Le mercredi 6 mars 2019, Édouard Philippe a affirmé que « les djihadistes français qui ont commis des crimes en Irak et en Syrie ont vocation à être jugés là-bas ». Le Premier ministre a également ajouté « nous ne faisons revenir personne ».

Il est un fait que la position des autorités françaises a constamment oscillé et que si le rapatriement des djihadistes a un temps été envisagé, il n’est pas assumé publiquement aujourd’hui compte tenu, on peut l’imaginer, d’un dernier sondage qui montre que les Français en très forte majorité sont opposés à un tel retour, y compris et ce chiffre est terrifiant en soi, s’agissant des enfants, même en bas âge à une proportion de 67 %.

Comme nous le répétons depuis plusieurs mois s’agissant spécifiquement des épouses et des enfants en Syrie que nous défendons, il n’existe dans les zones contrôlées par les Kurdes strictement aucune juridiction digne de ce nom.

Les autorités kurdes ont au contraire multiplié les appels du pied auprès de la France pour qu’elle organise le retour de ses ressortissants et qu’elle prenne ses responsabilités. La France reste toutefois parfaitement sourde devant ses demandes réitérées et ce sans en expliquer officiellement les raisons.

Les Kurdes manquent cruellement de moyens pour assurer la prise en charge de nos ressortissants et, à l’évidence, ont dû obtenir un minimum de contreparties officieuses de la part de la France pour consentir à ne pas leur ouvrir les portes des camps. Il faut rappeler à quel point leur rôle a été décisif avec la coalition internationale dans la lutte contre Daesh et à quel point aussi ils ont été médiocrement récompensés, c’est un euphémisme, par la Communauté Internationale alors même qu’ils sont sous la menace d’Ankara. La vulnérabilité des Kurdes est aujourd’hui aggravée par le retrait américain, même si les responsables militaires sous cape ne cachent pas qu’ils font tout pour le retarder.

__Contenu des données__

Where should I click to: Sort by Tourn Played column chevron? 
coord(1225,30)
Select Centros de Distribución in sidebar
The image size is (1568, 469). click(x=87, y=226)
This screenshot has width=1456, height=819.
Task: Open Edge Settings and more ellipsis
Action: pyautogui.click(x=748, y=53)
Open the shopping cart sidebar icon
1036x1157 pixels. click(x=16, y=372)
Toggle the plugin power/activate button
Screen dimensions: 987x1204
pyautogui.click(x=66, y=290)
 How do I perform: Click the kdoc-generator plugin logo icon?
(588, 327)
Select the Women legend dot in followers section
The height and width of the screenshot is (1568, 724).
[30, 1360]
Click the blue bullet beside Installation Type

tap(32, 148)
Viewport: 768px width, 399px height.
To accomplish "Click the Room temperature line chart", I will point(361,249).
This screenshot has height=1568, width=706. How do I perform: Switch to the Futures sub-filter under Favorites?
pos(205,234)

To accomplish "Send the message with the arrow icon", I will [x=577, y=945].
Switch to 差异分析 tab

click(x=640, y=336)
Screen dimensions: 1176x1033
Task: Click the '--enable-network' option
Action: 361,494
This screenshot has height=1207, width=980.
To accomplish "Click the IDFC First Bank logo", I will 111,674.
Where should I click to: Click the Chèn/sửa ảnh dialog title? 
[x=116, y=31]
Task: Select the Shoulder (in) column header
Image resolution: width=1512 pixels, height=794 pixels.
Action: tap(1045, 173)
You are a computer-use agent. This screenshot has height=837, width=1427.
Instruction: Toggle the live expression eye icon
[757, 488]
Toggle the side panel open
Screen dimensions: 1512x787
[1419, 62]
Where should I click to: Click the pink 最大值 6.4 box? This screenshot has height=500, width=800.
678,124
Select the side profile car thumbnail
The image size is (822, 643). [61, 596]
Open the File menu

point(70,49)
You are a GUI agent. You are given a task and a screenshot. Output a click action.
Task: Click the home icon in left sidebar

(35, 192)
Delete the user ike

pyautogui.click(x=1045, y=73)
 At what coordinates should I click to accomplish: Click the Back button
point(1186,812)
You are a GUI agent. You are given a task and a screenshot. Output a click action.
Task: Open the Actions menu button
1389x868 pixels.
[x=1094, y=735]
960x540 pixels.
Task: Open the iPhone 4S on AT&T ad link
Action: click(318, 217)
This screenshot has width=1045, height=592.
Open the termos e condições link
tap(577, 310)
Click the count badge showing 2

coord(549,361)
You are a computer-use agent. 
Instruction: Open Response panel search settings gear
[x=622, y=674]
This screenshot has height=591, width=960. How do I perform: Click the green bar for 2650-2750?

__Actions à mener__
1 - Rassemblez toutes les lignes du listing contenant la chaîne « panel », en tenant compte de la casse.
2 - Poursuivez le texte sur le sort des djihadistes français détenus en Syrie à partir de sa dernière phrase.

__Réponses par tâche__
1 -
Toggle the side panel open
Instruction: Open Response panel search settings gear

2 -
S’agissant des hommes et des femmes capturés en Irak, la France s’en est remise avec volontarisme à la justice irakienne.

La France fait ainsi peser la prise en charge de nos ressortissants sur une communauté d’hommes et de femmes affaiblis et vulnérabilisés, communauté qui a déjà eu à payer un lourd prix dans sa lutte contre le terrorisme.  La position de l’État français est de plus contradictoire avec celle d’autres pays européens dont l’Allemagne, qui a reconnu un droit fondamental au retour des djihadistes allemands.

Seules des considérations éminemment politiques sont de nature à expliquer cette divergence qui ne trouve pas sa justification dans le droit.

S’agissant des hommes et des femmes capturés en Irak, la France s’en est remise avec volontarisme à la justice irakienne, tout en saluant de façon opportuniste le fait que l’Irak était un État de droit. Nous avons vu cette justice à l’œuvre lorsque nous sommes allés assister à Bagdad Mélina Boughedir.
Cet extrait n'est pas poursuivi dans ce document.